One point often missed is that, the proposed Bill only regulates the sale of residential real estate, and not its development. The promoter is free to carry on development, but what the Bill provides is that he can only sell after all approvals are in place and he has registered his project with the Regulator under the Bill. And the registration requirements under the Bill are on a real-time basis, which does not lead to another layer of approvals, as are made out to be.
Limiting the application of the Bill to residential properties would keep the focus of the Regulator, and the need for consumers too is in that part of the sector.
6. Q: The projects, which are already built or are in construction Registration with the regulator won’t be mandatory for projects less than 4000 square meter.
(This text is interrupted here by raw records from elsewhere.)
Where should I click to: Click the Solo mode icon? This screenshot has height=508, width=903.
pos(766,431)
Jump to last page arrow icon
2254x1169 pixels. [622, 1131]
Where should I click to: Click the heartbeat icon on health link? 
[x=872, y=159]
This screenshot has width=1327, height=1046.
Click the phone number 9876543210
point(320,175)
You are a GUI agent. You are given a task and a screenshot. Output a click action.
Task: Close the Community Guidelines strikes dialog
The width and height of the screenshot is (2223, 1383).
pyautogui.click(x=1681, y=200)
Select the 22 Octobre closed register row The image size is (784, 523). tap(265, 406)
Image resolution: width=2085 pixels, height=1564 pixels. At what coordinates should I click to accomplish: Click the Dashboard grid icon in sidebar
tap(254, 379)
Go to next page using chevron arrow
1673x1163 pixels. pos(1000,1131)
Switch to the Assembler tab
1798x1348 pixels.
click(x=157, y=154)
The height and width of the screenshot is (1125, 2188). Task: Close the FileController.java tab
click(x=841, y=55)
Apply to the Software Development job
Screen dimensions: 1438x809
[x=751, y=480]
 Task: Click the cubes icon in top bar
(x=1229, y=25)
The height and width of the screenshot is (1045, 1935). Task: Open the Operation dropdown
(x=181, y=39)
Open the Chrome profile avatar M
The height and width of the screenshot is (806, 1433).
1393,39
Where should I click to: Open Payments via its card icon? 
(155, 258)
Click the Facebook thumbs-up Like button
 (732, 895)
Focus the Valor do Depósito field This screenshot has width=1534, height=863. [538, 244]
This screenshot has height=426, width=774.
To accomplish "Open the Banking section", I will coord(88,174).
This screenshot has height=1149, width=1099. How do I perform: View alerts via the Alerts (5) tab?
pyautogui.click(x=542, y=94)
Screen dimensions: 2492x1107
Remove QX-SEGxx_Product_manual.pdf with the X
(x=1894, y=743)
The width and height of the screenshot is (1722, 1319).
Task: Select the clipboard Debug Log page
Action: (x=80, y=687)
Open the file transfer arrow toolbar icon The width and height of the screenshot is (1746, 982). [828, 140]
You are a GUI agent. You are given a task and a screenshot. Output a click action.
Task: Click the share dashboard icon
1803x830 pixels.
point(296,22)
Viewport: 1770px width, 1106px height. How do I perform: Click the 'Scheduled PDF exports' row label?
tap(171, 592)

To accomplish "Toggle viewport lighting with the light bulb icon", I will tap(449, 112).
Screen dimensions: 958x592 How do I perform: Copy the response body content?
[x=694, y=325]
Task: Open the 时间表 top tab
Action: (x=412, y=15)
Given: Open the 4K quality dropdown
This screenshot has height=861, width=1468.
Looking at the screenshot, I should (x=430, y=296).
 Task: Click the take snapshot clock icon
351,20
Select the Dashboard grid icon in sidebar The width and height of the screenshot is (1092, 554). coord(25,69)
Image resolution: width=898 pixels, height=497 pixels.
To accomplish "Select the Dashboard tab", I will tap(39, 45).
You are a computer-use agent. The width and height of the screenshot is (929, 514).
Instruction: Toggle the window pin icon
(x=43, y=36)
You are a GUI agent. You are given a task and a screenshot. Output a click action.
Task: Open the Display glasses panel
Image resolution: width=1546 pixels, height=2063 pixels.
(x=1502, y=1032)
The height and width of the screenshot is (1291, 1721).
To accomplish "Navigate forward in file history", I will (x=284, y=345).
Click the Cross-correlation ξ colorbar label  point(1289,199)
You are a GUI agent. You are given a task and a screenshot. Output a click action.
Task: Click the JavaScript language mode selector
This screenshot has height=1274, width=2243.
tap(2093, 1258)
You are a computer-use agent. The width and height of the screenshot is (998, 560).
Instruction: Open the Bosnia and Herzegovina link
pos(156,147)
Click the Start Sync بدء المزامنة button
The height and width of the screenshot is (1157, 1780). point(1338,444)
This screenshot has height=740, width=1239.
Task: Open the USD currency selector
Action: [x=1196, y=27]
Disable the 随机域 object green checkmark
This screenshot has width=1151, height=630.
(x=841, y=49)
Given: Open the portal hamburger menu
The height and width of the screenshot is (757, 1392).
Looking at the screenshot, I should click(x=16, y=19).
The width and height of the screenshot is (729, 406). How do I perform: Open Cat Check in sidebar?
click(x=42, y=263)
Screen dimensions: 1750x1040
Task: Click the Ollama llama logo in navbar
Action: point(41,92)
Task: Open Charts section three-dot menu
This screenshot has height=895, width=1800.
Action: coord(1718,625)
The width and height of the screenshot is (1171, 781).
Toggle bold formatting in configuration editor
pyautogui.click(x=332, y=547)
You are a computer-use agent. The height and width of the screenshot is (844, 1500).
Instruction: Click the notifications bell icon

So, many small developers will escape from registration and government regulator’s control?
Ans: The initial draft had provided for 4000 square meters, which has now been reduced to 1000 square meters or 12 apartments, whichever is applicable, after extensive consultations with the States and other stakeholders. Also, the Bill very specifically provides for prospective regulation.
7. Q: Specifying actual carpet area becomes mandatory Developers are selling flats on the basis of super built area, which includes common passage area, stairs and other areas that is 20-30 percent more than actual flat area?
Ans: What the Bill says is the disclosure by the promoter of the number of apartments for sale has to be based on carpet area, and carpet area has been defined. The buyer should know what he is actually getting and paying for. Concepts such as super-build up etc. are confusing and the Bill intends to standardize the requirements .This will substantially reduce the power asymmetry prevalent in real estate transactions.